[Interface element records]
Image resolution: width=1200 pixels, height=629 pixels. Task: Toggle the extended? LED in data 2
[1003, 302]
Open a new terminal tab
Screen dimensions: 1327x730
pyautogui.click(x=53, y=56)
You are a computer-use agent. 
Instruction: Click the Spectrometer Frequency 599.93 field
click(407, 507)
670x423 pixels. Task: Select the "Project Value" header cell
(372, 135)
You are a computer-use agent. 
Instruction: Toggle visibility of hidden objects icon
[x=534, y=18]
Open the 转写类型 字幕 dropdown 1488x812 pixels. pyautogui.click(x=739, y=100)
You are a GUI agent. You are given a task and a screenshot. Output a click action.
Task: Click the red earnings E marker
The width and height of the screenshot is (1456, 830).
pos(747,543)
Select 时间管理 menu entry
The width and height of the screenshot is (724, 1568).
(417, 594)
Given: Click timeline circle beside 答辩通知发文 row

** EXERCISE PROMPT **
Copy the stretch of records from the line containing "You are a GUI" through the line containing "The width and height of the screenshot is (724, 1568).", word for word.

** EXERCISE ANSWER **
You are a GUI agent. You are given a task and a screenshot. Output a click action.
Task: Click the red earnings E marker
The width and height of the screenshot is (1456, 830).
pos(747,543)
Select 时间管理 menu entry
The width and height of the screenshot is (724, 1568).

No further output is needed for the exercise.